# Exercise prompt
From the text on election financing laws, list every politician and every scholar it names.

Election financing laws: Re-thinking restrictions on third-party spending

I am a great fan of Canada’s political finance laws and the reforms enacted by both the governments of Jean Chretien and Stephen Harper. Among other things, our political finance laws prohibit significant third-party spending during election campaigns. I’ve thought that this limit on freedom of expression was appropriate in that its aim was to provide fair access to the public common during a writ period. Mostly, I look to the U.S. and see the distortions in their political system because of Big Money. Obama will likely spend $1 billion on his re-election campaign this year. $1 billion! I would be surprised if the total spending in Canada’s federal election last year for every local candidate and the national campaigns in 2011 hit $100 million.

But now, after reading an interesting essay from  Pauline Beange, a University of Toronto scholar, I’m ready to re-examine some of my assumptions about the restrictions we have on political financing. 

Beange’s essay was presented to the 2011 Canadian Political Science Association conference. It is titled “20 Years after the Lortie Commission and 45 Years after the Barbeau Committee: A Review of Canadian Scholarship on Party Finance”.

# Data lines
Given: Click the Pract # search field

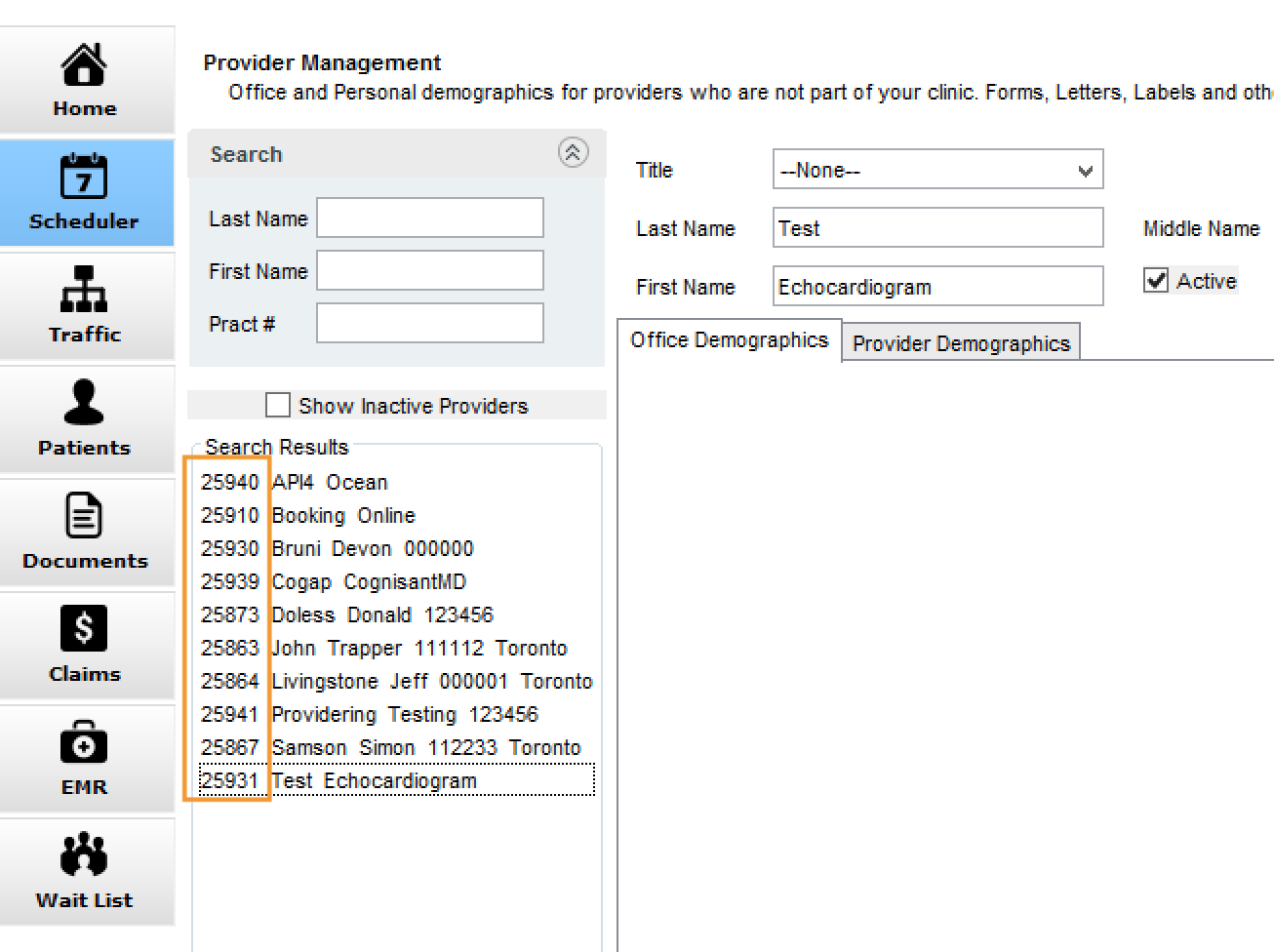Looking at the screenshot, I should click(429, 323).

# Solution to the exercise
Jean Chretien, Stephen Harper, Obama, Pauline Beange